+++ RECORDED DATA +++
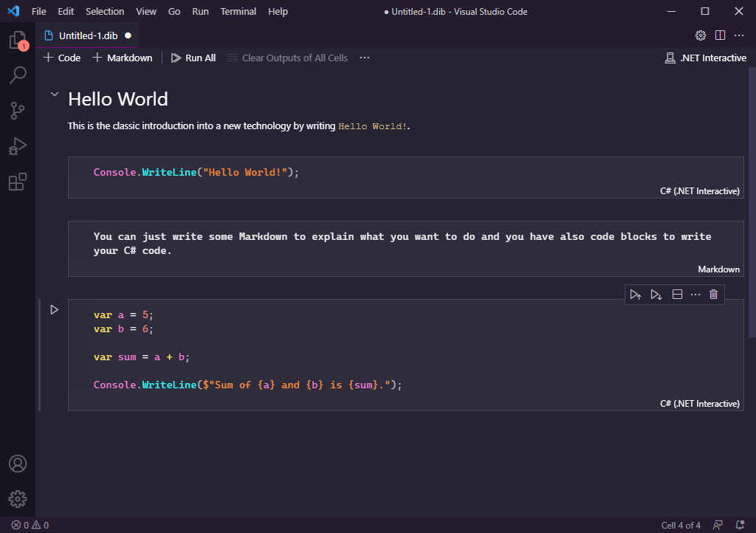Toggle split editor layout icon
Screen dimensions: 756x533
(720, 35)
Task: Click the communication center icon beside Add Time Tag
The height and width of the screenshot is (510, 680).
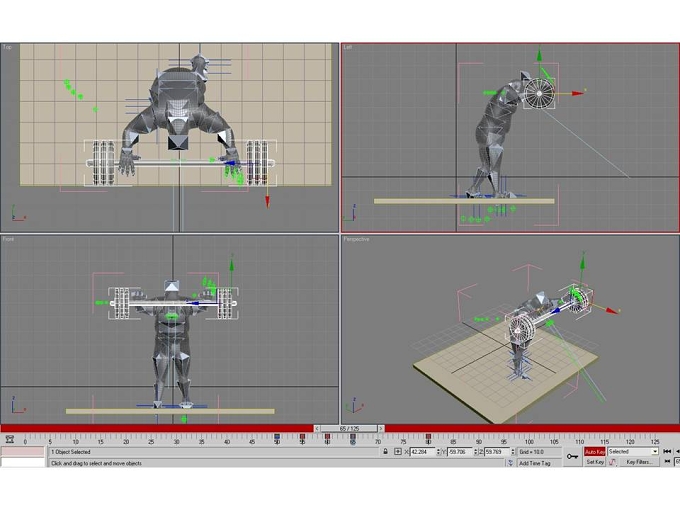Action: [510, 463]
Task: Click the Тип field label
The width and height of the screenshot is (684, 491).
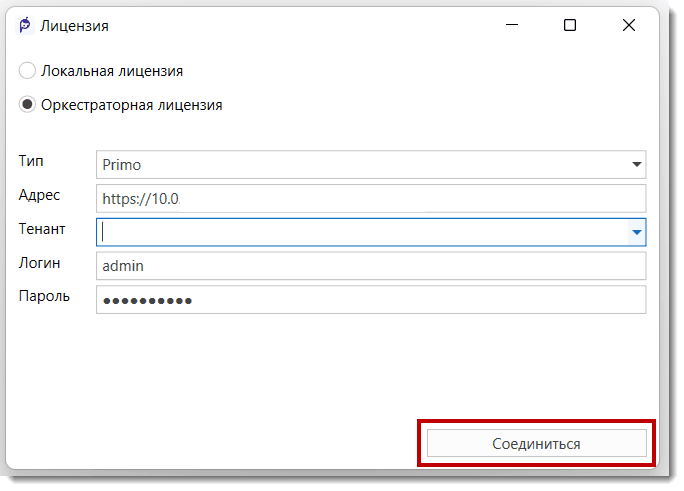Action: (31, 161)
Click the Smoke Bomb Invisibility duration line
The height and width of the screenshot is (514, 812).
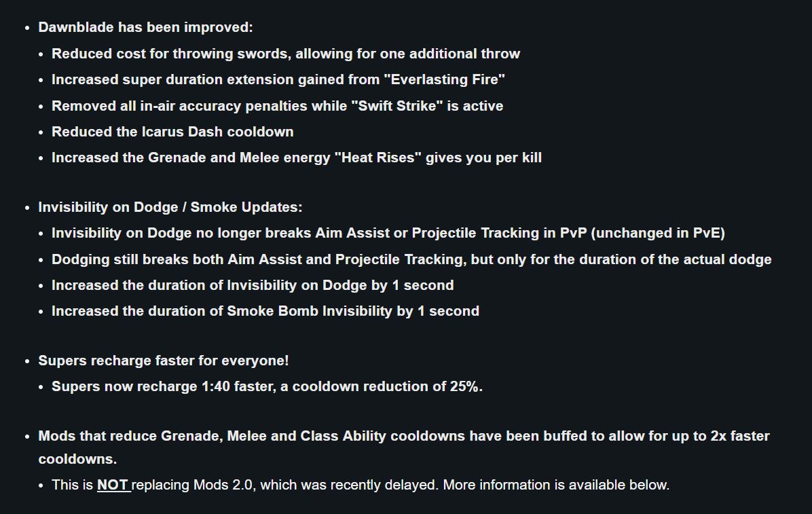coord(265,311)
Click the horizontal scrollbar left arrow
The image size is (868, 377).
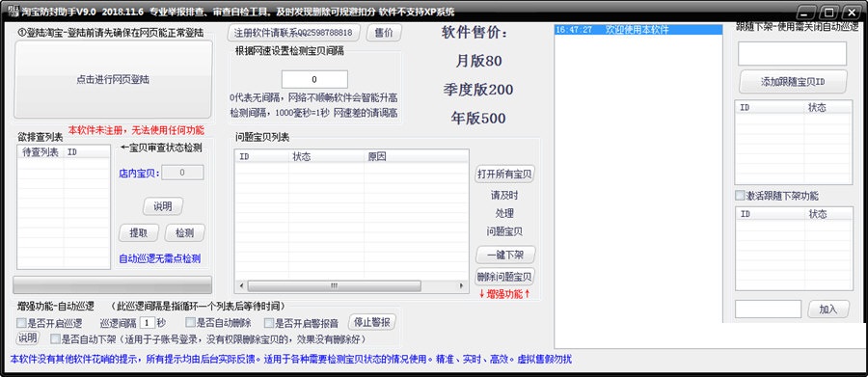pyautogui.click(x=241, y=285)
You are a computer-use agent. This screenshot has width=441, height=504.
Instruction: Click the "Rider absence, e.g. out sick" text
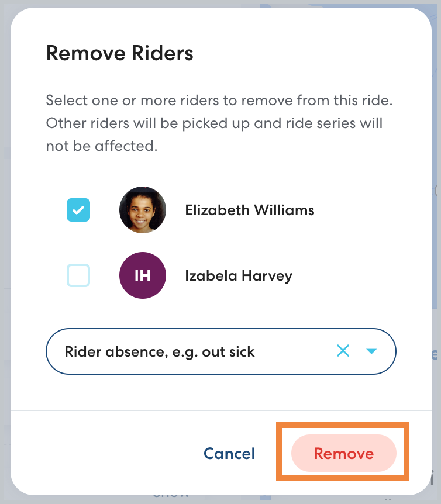(x=160, y=351)

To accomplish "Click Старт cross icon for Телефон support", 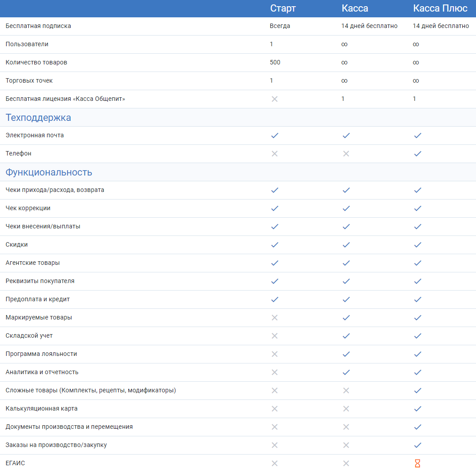I will [274, 154].
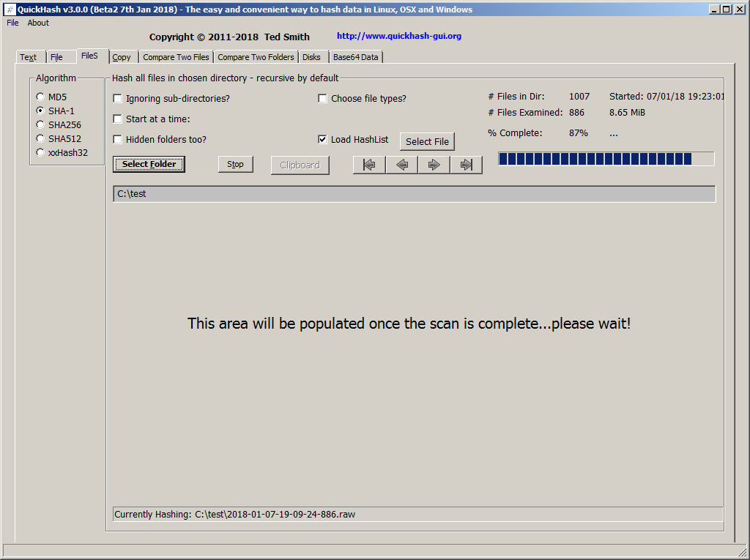The height and width of the screenshot is (560, 750).
Task: Go to previous page arrow button
Action: [401, 165]
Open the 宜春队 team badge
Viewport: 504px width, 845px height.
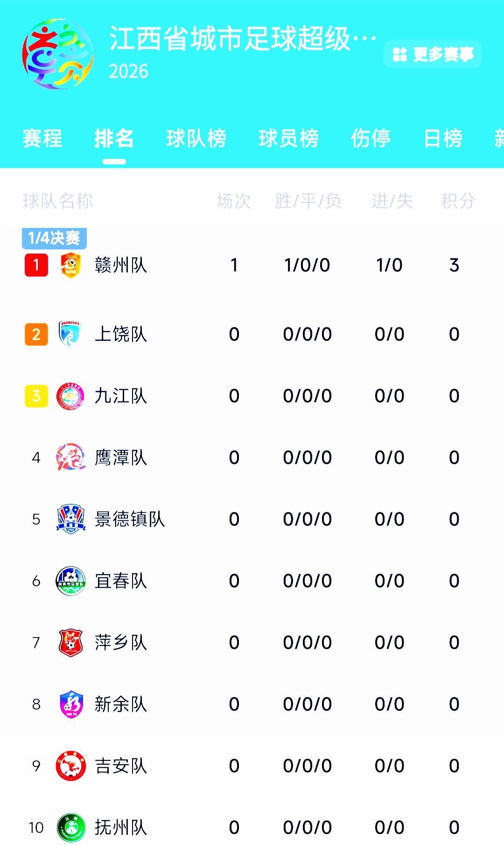70,581
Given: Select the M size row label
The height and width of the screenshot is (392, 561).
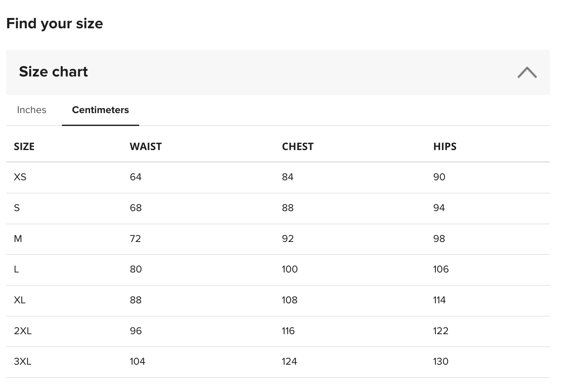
+++
- _WHAT THE TASK ASKS_
Wherever the word "label" appears in the listing above, copy the whole line.

- _SOLUTION_
Task: Click the Тип field label
Given: Select the M size row label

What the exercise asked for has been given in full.